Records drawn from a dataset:
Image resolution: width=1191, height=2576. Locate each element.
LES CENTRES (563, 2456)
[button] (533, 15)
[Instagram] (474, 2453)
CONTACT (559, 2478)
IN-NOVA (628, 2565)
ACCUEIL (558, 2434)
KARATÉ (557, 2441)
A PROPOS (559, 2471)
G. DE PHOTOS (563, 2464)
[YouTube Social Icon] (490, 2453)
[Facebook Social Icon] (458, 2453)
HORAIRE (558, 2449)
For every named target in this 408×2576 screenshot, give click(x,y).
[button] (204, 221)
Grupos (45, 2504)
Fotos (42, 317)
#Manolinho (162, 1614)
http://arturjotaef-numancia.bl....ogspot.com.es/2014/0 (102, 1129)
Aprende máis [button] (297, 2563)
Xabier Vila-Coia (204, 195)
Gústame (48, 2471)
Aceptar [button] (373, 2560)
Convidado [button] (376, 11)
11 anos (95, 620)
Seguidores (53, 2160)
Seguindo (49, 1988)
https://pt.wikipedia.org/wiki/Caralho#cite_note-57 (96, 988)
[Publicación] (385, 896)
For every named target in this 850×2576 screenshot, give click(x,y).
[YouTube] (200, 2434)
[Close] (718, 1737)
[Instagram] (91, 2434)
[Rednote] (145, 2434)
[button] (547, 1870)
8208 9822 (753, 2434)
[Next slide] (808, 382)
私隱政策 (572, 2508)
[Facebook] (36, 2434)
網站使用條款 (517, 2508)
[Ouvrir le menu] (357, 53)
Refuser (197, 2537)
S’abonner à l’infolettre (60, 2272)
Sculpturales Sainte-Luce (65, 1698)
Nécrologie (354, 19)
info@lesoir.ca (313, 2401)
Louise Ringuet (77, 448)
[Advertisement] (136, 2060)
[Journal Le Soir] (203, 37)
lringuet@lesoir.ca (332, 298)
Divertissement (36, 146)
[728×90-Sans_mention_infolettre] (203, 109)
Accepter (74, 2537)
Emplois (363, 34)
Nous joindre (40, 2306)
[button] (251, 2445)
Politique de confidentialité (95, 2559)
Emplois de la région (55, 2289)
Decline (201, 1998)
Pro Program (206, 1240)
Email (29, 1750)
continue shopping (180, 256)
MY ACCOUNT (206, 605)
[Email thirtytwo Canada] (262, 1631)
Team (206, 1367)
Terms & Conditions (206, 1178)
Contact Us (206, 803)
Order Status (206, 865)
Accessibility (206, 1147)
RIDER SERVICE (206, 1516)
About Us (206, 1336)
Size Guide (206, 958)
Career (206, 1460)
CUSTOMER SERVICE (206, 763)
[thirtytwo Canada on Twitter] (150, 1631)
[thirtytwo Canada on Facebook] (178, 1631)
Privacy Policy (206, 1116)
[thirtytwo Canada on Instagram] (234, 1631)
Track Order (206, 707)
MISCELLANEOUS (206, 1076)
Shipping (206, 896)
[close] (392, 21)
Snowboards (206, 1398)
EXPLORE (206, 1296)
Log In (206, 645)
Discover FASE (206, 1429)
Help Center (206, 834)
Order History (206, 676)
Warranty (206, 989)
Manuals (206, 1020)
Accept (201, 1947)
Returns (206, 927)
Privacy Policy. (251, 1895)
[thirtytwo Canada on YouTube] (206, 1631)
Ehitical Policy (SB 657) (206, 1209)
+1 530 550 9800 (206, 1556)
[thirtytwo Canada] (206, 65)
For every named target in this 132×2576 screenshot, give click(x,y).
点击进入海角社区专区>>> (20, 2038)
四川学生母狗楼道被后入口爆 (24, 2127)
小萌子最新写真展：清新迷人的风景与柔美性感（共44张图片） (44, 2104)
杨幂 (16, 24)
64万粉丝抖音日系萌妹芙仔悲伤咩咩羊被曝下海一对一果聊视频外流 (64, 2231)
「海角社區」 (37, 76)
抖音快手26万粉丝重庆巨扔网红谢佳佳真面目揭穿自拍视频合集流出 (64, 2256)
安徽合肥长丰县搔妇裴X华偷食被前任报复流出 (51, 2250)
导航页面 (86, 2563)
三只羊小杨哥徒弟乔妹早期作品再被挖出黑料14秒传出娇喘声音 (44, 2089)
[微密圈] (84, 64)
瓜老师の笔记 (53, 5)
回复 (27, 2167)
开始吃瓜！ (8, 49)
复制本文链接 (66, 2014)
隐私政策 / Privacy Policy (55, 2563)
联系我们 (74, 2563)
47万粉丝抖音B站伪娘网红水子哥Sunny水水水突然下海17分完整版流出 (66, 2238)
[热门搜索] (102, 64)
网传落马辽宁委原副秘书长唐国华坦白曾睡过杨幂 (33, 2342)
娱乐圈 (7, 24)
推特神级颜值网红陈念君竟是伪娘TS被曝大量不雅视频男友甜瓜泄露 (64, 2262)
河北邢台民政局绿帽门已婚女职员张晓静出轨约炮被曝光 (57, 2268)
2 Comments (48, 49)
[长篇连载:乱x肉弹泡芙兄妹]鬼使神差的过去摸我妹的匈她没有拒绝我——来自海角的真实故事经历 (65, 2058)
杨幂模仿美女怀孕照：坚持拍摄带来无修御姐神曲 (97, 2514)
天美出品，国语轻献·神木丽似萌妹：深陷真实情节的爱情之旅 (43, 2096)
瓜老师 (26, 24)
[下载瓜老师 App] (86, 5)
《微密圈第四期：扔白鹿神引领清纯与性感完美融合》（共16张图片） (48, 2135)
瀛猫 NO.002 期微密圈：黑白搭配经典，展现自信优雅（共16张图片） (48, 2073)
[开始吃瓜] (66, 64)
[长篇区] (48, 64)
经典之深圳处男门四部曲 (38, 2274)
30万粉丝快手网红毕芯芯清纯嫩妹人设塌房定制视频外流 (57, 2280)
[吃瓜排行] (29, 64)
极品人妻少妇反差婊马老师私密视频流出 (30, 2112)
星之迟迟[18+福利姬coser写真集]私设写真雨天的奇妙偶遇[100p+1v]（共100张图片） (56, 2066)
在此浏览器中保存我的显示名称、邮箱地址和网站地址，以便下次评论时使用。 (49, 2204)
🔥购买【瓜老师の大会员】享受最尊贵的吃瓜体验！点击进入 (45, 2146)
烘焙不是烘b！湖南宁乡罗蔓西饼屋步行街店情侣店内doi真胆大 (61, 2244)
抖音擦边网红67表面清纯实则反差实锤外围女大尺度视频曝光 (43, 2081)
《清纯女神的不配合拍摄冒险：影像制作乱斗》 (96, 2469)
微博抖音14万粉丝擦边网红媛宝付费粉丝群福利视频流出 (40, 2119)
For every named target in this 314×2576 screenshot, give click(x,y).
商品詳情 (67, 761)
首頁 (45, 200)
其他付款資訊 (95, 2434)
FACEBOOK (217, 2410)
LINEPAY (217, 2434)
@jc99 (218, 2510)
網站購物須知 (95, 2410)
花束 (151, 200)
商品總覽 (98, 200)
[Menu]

Task statement:
Reproduce every entry above without a single alteration.

Result for this exercise:
Image resolution: width=1191, height=2576. Locate each element.
LES CENTRES (563, 2456)
[button] (533, 15)
[Instagram] (474, 2453)
CONTACT (559, 2478)
IN-NOVA (628, 2565)
ACCUEIL (558, 2434)
KARATÉ (557, 2441)
A PROPOS (559, 2471)
G. DE PHOTOS (563, 2464)
[YouTube Social Icon] (490, 2453)
[Facebook Social Icon] (458, 2453)
HORAIRE (558, 2449)
For every named target in this 408×2576 screenshot, give click(x,y).
[button] (204, 221)
Grupos (45, 2504)
Fotos (42, 317)
#Manolinho (162, 1614)
http://arturjotaef-numancia.bl....ogspot.com.es/2014/0 (102, 1129)
Aprende máis [button] (297, 2563)
Xabier Vila-Coia (204, 195)
Gústame (48, 2471)
Aceptar [button] (373, 2560)
Convidado [button] (376, 11)
11 anos (95, 620)
Seguidores (53, 2160)
Seguindo (49, 1988)
https://pt.wikipedia.org/wiki/Caralho#cite_note-57 (96, 988)
[Publicación] (385, 896)
For every named target in this 850×2576 screenshot, give click(x,y).
[YouTube] (200, 2434)
[Close] (718, 1737)
[Instagram] (91, 2434)
[Rednote] (145, 2434)
[button] (547, 1870)
8208 9822 (753, 2434)
[Next slide] (808, 382)
私隱政策 (572, 2508)
[Facebook] (36, 2434)
網站使用條款 (517, 2508)
[Ouvrir le menu] (357, 53)
Refuser (197, 2537)
S’abonner à l’infolettre (60, 2272)
Sculpturales Sainte-Luce (65, 1698)
Nécrologie (354, 19)
info@lesoir.ca (313, 2401)
Louise Ringuet (77, 448)
[Advertisement] (136, 2060)
[Journal Le Soir] (203, 37)
lringuet@lesoir.ca (332, 298)
Divertissement (36, 146)
[728×90-Sans_mention_infolettre] (203, 109)
Accepter (74, 2537)
Emplois (363, 34)
Nous joindre (40, 2306)
[button] (251, 2445)
Politique de confidentialité (95, 2559)
Emplois de la région (55, 2289)
Decline (201, 1998)
Pro Program (206, 1240)
Email (29, 1750)
continue shopping (180, 256)
MY ACCOUNT (206, 605)
[Email thirtytwo Canada] (262, 1631)
Team (206, 1367)
Terms & Conditions (206, 1178)
Contact Us (206, 803)
Order Status (206, 865)
Accessibility (206, 1147)
RIDER SERVICE (206, 1516)
About Us (206, 1336)
Size Guide (206, 958)
Career (206, 1460)
CUSTOMER SERVICE (206, 763)
[thirtytwo Canada on Twitter] (150, 1631)
[thirtytwo Canada on Facebook] (178, 1631)
Privacy Policy (206, 1116)
[thirtytwo Canada on Instagram] (234, 1631)
Track Order (206, 707)
MISCELLANEOUS (206, 1076)
Shipping (206, 896)
[close] (392, 21)
Snowboards (206, 1398)
EXPLORE (206, 1296)
Log In (206, 645)
Discover FASE (206, 1429)
Help Center (206, 834)
Order History (206, 676)
Warranty (206, 989)
Manuals (206, 1020)
Accept (201, 1947)
Returns (206, 927)
Privacy Policy. (251, 1895)
[thirtytwo Canada on YouTube] (206, 1631)
Ehitical Policy (SB 657) (206, 1209)
+1 530 550 9800 (206, 1556)
[thirtytwo Canada] (206, 65)
For every named target in this 132×2576 screenshot, give click(x,y).
点击进入海角社区专区>>> (20, 2038)
四川学生母狗楼道被后入口爆 (24, 2127)
小萌子最新写真展：清新迷人的风景与柔美性感（共44张图片） (44, 2104)
杨幂 (16, 24)
64万粉丝抖音日系萌妹芙仔悲伤咩咩羊被曝下海一对一果聊视频外流 (64, 2231)
「海角社區」 (37, 76)
抖音快手26万粉丝重庆巨扔网红谢佳佳真面目揭穿自拍视频合集流出 (64, 2256)
安徽合肥长丰县搔妇裴X华偷食被前任报复流出 (51, 2250)
导航页面 (86, 2563)
三只羊小杨哥徒弟乔妹早期作品再被挖出黑料14秒传出娇喘声音 (44, 2089)
[微密圈] (84, 64)
瓜老师の笔记 (53, 5)
回复 (27, 2167)
开始吃瓜！ (8, 49)
复制本文链接 (66, 2014)
隐私政策 / Privacy Policy (55, 2563)
联系我们 (74, 2563)
47万粉丝抖音B站伪娘网红水子哥Sunny水水水突然下海17分完整版流出 (66, 2238)
[热门搜索] (102, 64)
网传落马辽宁委原副秘书长唐国华坦白曾睡过杨幂 (33, 2342)
娱乐圈 (7, 24)
推特神级颜值网红陈念君竟是伪娘TS被曝大量不雅视频男友甜瓜泄露 (64, 2262)
河北邢台民政局绿帽门已婚女职员张晓静出轨约炮被曝光 (57, 2268)
2 Comments (48, 49)
[长篇连载:乱x肉弹泡芙兄妹]鬼使神差的过去摸我妹的匈她没有拒绝我——来自海角的真实故事经历 (65, 2058)
杨幂模仿美女怀孕照：坚持拍摄带来无修御姐神曲 (97, 2514)
天美出品，国语轻献·神木丽似萌妹：深陷真实情节的爱情之旅 (43, 2096)
瓜老师 (26, 24)
[下载瓜老师 App] (86, 5)
《微密圈第四期：扔白鹿神引领清纯与性感完美融合》（共16张图片） (48, 2135)
瀛猫 NO.002 期微密圈：黑白搭配经典，展现自信优雅（共16张图片） (48, 2073)
[开始吃瓜] (66, 64)
[长篇区] (48, 64)
经典之深圳处男门四部曲 (38, 2274)
30万粉丝快手网红毕芯芯清纯嫩妹人设塌房定制视频外流 (57, 2280)
[吃瓜排行] (29, 64)
极品人妻少妇反差婊马老师私密视频流出 (30, 2112)
星之迟迟[18+福利姬coser写真集]私设写真雨天的奇妙偶遇[100p+1v]（共100张图片） (56, 2066)
在此浏览器中保存我的显示名称、邮箱地址和网站地址，以便下次评论时使用。 (49, 2204)
🔥购买【瓜老师の大会员】享受最尊贵的吃瓜体验！点击进入 (45, 2146)
烘焙不是烘b！湖南宁乡罗蔓西饼屋步行街店情侣店内doi真胆大 (61, 2244)
抖音擦边网红67表面清纯实则反差实锤外围女大尺度视频曝光 (43, 2081)
《清纯女神的不配合拍摄冒险：影像制作乱斗》 (96, 2469)
微博抖音14万粉丝擦边网红媛宝付费粉丝群福利视频流出 (40, 2119)
For every named target in this 314×2576 screenshot, give click(x,y).
商品詳情 (67, 761)
首頁 (45, 200)
其他付款資訊 (95, 2434)
FACEBOOK (217, 2410)
LINEPAY (217, 2434)
@jc99 (218, 2510)
網站購物須知 (95, 2410)
花束 (151, 200)
商品總覽 (98, 200)
[Menu]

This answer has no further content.